Last week, the Caribbean Tourism Organization (CTO) reported that stay-over tourists to the Caribbean surpassed 30 million last year for the first time, and they spent about US$37 billion despite two devastating hurricanes in September.
Currently, the CTO carries out an exist survey to capture an estimated tourist spend in the various destinations.
Sealy said as important as the CTO’s survey was, it did not give the most accurate or exact measurement.

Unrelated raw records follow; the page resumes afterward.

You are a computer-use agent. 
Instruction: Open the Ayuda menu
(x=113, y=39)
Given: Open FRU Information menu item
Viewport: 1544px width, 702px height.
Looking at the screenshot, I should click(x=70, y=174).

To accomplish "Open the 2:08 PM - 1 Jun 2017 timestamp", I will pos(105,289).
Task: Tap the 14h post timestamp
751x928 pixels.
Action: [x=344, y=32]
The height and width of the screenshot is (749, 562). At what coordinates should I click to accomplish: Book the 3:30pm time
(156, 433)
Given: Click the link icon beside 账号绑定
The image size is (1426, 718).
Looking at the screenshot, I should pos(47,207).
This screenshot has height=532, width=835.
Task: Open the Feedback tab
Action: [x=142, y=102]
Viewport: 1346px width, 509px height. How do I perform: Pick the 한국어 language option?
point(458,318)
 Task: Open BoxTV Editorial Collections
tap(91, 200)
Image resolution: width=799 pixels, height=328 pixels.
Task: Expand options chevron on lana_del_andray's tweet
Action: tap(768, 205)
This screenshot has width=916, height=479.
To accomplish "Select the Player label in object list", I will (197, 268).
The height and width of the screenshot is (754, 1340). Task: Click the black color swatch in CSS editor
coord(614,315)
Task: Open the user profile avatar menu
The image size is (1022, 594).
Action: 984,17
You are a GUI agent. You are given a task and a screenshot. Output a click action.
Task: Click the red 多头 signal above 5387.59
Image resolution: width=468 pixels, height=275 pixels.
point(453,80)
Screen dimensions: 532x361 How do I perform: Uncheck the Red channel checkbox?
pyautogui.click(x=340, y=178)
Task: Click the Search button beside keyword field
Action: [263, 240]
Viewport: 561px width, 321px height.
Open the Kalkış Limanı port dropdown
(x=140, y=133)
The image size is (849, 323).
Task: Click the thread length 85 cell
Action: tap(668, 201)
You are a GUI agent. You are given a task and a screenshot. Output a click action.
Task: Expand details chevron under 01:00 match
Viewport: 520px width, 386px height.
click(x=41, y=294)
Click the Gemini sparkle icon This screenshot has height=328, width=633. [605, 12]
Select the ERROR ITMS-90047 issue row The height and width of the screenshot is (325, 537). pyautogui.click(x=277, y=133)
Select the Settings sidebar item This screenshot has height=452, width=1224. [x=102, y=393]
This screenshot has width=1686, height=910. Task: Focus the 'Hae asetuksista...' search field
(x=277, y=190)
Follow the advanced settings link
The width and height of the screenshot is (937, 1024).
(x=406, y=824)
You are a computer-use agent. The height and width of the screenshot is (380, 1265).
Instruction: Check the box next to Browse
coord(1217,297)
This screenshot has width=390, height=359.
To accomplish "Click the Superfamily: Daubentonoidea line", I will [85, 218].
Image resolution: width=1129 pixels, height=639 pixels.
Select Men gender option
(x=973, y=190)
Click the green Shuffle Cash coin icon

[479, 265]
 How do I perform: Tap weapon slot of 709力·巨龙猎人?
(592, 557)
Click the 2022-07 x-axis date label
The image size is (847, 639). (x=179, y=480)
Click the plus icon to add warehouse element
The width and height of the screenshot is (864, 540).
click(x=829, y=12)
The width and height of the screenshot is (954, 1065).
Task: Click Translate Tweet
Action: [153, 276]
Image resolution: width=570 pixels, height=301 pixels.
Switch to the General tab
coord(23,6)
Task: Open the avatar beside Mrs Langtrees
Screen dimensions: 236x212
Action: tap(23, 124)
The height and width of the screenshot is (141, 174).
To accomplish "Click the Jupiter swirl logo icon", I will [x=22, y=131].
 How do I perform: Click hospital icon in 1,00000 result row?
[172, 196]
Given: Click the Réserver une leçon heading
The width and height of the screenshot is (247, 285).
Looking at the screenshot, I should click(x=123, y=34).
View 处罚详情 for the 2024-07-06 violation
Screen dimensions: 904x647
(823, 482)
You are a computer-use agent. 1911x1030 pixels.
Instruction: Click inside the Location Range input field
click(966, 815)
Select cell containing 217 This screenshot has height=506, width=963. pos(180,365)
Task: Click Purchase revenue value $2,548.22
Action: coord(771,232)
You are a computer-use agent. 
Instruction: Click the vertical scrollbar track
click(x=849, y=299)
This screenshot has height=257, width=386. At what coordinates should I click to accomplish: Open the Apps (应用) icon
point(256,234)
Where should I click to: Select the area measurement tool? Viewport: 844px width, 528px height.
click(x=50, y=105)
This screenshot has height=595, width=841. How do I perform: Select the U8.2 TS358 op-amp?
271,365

“As important as it is as an indicator, that is all that it is. We do not accurately know exactly how much is spent,” he said, adding “when we speak about spend we need to speak about it not in these generic wishy-washy terms because of some exit survey, but that you can actually point to efforts on the part of government to try to see that ordinary Barbadians can benefit from it and indeed the country as a whole could benefit”. (MM)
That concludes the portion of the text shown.